There was a familiar symmetry when my hand and a burnt-orange handprint were seen next to each other, and with it I spanned thousands of years of existence to recreate a signature distinct to humanity.
Day 8: Stirring before the rest of the group, five of us wandered off from camp before breakfast to explore a cave embedded in the side of a nearby cliff. We underestimated the difficulty of two small river crossings but found ourselves at the cave entrance within a half-hour.
As we entered the shallow bowl-shaped cave, our group spoke out loud our intentions of visiting the site. There was a feeling similar to walking uninvited into a stranger’s house. The faint orange, burnt-orange, magenta, and black-tar figures surrounded us and we carefully maneuvered around to identify more figures hidden in the cracks, shadows, and worn slopes.
I could feel a quiet intensity in my curiosity — in the way my hands felt the rocks, my eyes scoured the patterns in the sandstone, and even within how I listened and smelled the air of the cave— in an attempt to absorb everything around me.
Why paint these markings on the cave walls? Will we ever really know what they mean?
Personally, I think most rock art interpretation speaks to the romantic notions of what the viewer thinks rather than what might have been originally intended. I believe we live such radically different lives that it would be naive to assume we can speak to their experiences.
But in no way do I mean that we cannot connect to the ancestors that left them. I like to interpret the art left behind using the creative side of my mind, looking for visual and emotive connections to what I see, not by dissecting it with science or logic, trying to pull it appart and apply meaning.
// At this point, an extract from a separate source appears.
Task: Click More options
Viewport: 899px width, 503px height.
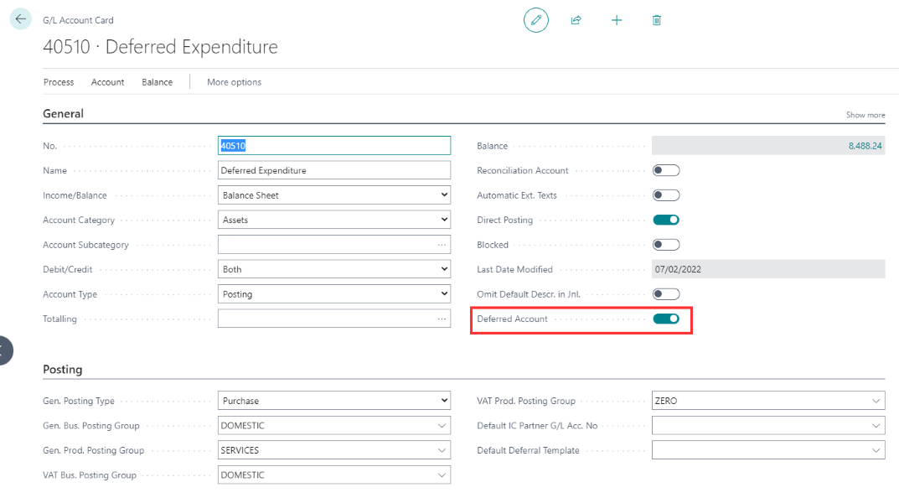Action: [234, 82]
That is the mistake, applying meaning, that muddles everything. Sit. Stare. Enjoy. Question. Feel. The true magic of rock art is that the energy, transfered from the ancestor through the paint into forms on the wall, is still visible and therefore survives for us to experience. Their handprint becomes an undeniable bridge to the world of people before us. We were, and are, here. Together.
This ancient experience is one of the joys of walking on the Rim of Africa. For days when the mountains seem harsh and inhospitable, the weather challenging and taxing, and the journey lonely or too far from other human existence, you can look around, like I did when hiding from rain under the cover of a boulder, and find signs of someone from before saying “I was here too”.